Word and element location data
● ● ● ●
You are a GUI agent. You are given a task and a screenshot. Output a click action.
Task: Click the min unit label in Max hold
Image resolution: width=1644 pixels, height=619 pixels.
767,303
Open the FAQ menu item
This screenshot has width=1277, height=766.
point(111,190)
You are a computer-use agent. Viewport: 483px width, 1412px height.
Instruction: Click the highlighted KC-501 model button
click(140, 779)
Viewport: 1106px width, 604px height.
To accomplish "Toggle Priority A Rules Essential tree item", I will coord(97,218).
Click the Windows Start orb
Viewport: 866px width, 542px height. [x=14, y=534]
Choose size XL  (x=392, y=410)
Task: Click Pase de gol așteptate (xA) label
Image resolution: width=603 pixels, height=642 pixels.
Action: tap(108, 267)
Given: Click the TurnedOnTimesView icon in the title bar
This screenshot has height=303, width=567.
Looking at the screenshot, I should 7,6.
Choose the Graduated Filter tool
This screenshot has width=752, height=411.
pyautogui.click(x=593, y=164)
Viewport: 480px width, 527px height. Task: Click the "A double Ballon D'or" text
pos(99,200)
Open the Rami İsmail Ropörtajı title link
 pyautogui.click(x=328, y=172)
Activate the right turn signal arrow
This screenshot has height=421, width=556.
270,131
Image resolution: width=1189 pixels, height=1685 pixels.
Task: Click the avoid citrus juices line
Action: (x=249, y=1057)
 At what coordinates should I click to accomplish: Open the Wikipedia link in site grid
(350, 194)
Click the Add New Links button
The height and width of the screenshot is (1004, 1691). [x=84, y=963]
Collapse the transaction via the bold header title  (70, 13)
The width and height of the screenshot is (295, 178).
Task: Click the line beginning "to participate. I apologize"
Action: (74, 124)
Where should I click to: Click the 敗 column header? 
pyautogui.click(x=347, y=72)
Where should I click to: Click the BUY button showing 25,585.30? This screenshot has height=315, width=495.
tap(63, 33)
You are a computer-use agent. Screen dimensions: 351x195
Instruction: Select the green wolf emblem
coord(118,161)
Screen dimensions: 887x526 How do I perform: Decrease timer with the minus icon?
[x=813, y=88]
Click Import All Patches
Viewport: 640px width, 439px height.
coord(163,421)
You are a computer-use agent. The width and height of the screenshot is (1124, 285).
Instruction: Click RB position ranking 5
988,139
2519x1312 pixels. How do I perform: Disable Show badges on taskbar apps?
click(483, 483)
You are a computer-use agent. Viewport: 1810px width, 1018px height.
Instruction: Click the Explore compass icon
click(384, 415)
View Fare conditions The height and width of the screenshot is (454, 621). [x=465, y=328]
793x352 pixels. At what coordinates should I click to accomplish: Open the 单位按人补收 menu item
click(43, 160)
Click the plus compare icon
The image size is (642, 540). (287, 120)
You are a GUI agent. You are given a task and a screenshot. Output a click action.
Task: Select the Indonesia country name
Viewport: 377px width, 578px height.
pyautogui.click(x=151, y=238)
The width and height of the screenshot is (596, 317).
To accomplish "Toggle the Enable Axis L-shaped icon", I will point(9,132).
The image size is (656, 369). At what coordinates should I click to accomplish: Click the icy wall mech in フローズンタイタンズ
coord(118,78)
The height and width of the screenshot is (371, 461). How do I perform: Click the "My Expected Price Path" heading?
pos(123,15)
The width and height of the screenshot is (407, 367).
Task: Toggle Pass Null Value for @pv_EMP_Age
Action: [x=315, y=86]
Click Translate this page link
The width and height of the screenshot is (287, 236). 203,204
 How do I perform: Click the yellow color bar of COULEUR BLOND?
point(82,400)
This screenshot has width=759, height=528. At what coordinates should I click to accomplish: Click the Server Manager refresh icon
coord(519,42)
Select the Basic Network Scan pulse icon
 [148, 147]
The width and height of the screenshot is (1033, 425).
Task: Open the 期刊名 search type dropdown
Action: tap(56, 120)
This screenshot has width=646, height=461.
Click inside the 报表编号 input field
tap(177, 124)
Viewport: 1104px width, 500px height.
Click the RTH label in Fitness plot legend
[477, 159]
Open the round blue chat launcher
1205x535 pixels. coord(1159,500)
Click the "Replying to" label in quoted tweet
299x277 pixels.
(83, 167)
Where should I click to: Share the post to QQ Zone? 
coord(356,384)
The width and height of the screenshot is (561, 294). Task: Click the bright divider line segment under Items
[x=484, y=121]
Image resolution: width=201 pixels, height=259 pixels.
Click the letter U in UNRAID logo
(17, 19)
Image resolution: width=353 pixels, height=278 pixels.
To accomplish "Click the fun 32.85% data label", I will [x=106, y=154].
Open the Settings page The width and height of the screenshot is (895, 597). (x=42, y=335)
● ● ● ●
WHAT TO DO: Reproduce every one of these entries line for line, with nothing changed.

THE COMPLETED TASK:
You are a GUI agent. You are given a task and a screenshot. Output a click action.
Task: Click the min unit label in Max hold
Image resolution: width=1644 pixels, height=619 pixels.
767,303
Open the FAQ menu item
This screenshot has width=1277, height=766.
point(111,190)
You are a computer-use agent. Viewport: 483px width, 1412px height.
Instruction: Click the highlighted KC-501 model button
click(140, 779)
Viewport: 1106px width, 604px height.
To accomplish "Toggle Priority A Rules Essential tree item", I will coord(97,218).
Click the Windows Start orb
Viewport: 866px width, 542px height. [x=14, y=534]
Choose size XL  (x=392, y=410)
Task: Click Pase de gol așteptate (xA) label
Image resolution: width=603 pixels, height=642 pixels.
Action: tap(108, 267)
Given: Click the TurnedOnTimesView icon in the title bar
This screenshot has height=303, width=567.
Looking at the screenshot, I should 7,6.
Choose the Graduated Filter tool
This screenshot has width=752, height=411.
pyautogui.click(x=593, y=164)
Viewport: 480px width, 527px height. Task: Click the "A double Ballon D'or" text
pos(99,200)
Open the Rami İsmail Ropörtajı title link
 pyautogui.click(x=328, y=172)
Activate the right turn signal arrow
This screenshot has height=421, width=556.
270,131
Image resolution: width=1189 pixels, height=1685 pixels.
Task: Click the avoid citrus juices line
Action: (x=249, y=1057)
 At what coordinates should I click to accomplish: Open the Wikipedia link in site grid
(350, 194)
Click the Add New Links button
The height and width of the screenshot is (1004, 1691). [x=84, y=963]
Collapse the transaction via the bold header title  (70, 13)
The width and height of the screenshot is (295, 178).
Task: Click the line beginning "to participate. I apologize"
Action: (74, 124)
Where should I click to: Click the 敗 column header? 
pyautogui.click(x=347, y=72)
Where should I click to: Click the BUY button showing 25,585.30? This screenshot has height=315, width=495.
tap(63, 33)
You are a computer-use agent. Screen dimensions: 351x195
Instruction: Select the green wolf emblem
coord(118,161)
Screen dimensions: 887x526 How do I perform: Decrease timer with the minus icon?
[x=813, y=88]
Click Import All Patches
Viewport: 640px width, 439px height.
coord(163,421)
You are a computer-use agent. The width and height of the screenshot is (1124, 285).
Instruction: Click RB position ranking 5
988,139
2519x1312 pixels. How do I perform: Disable Show badges on taskbar apps?
click(483, 483)
You are a computer-use agent. Viewport: 1810px width, 1018px height.
Instruction: Click the Explore compass icon
click(384, 415)
View Fare conditions The height and width of the screenshot is (454, 621). [x=465, y=328]
793x352 pixels. At what coordinates should I click to accomplish: Open the 单位按人补收 menu item
click(43, 160)
Click the plus compare icon
The image size is (642, 540). (287, 120)
You are a GUI agent. You are given a task and a screenshot. Output a click action.
Task: Select the Indonesia country name
Viewport: 377px width, 578px height.
pyautogui.click(x=151, y=238)
The width and height of the screenshot is (596, 317).
To accomplish "Toggle the Enable Axis L-shaped icon", I will point(9,132).
The image size is (656, 369). At what coordinates should I click to accomplish: Click the icy wall mech in フローズンタイタンズ
coord(118,78)
The height and width of the screenshot is (371, 461). How do I perform: Click the "My Expected Price Path" heading?
pos(123,15)
The width and height of the screenshot is (407, 367).
Task: Toggle Pass Null Value for @pv_EMP_Age
Action: [x=315, y=86]
Click Translate this page link
The width and height of the screenshot is (287, 236). 203,204
 How do I perform: Click the yellow color bar of COULEUR BLOND?
point(82,400)
This screenshot has width=759, height=528. At what coordinates should I click to accomplish: Click the Server Manager refresh icon
coord(519,42)
Select the Basic Network Scan pulse icon
 [148, 147]
The width and height of the screenshot is (1033, 425).
Task: Open the 期刊名 search type dropdown
Action: tap(56, 120)
This screenshot has width=646, height=461.
Click inside the 报表编号 input field
tap(177, 124)
Viewport: 1104px width, 500px height.
Click the RTH label in Fitness plot legend
[477, 159]
Open the round blue chat launcher
1205x535 pixels. coord(1159,500)
Click the "Replying to" label in quoted tweet
299x277 pixels.
(83, 167)
Where should I click to: Share the post to QQ Zone? 
coord(356,384)
The width and height of the screenshot is (561, 294). Task: Click the bright divider line segment under Items
[x=484, y=121]
Image resolution: width=201 pixels, height=259 pixels.
Click the letter U in UNRAID logo
(17, 19)
Image resolution: width=353 pixels, height=278 pixels.
To accomplish "Click the fun 32.85% data label", I will [x=106, y=154].
Open the Settings page The width and height of the screenshot is (895, 597). (x=42, y=335)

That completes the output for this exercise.